* _PROBLEM DETAILS_
Send back the data below exactly. Drop every picture.

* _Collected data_
+---+
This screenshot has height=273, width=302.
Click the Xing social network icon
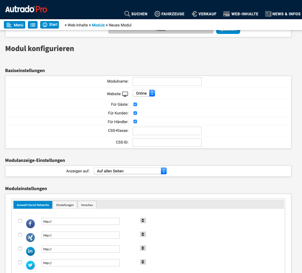30,238
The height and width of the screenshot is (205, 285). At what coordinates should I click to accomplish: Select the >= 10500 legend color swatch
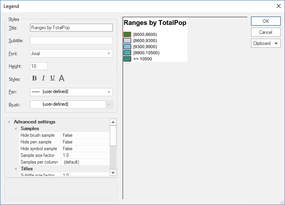[127, 59]
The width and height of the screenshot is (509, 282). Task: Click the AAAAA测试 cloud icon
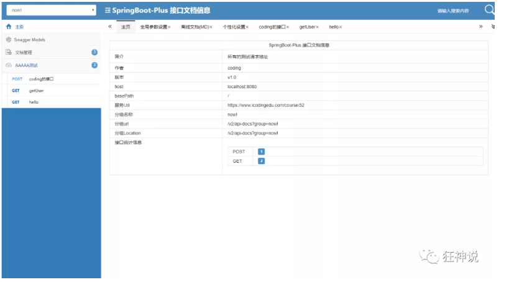pos(9,65)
+---+
* _EXPECTED OUTPUT_
This screenshot has height=273, width=302.
Click the Xing social network icon
30,238
The height and width of the screenshot is (205, 285). At what coordinates should I click to accomplish: Select the >= 10500 legend color swatch
[127, 59]
The width and height of the screenshot is (509, 282). Task: Click the AAAAA测试 cloud icon
pos(9,65)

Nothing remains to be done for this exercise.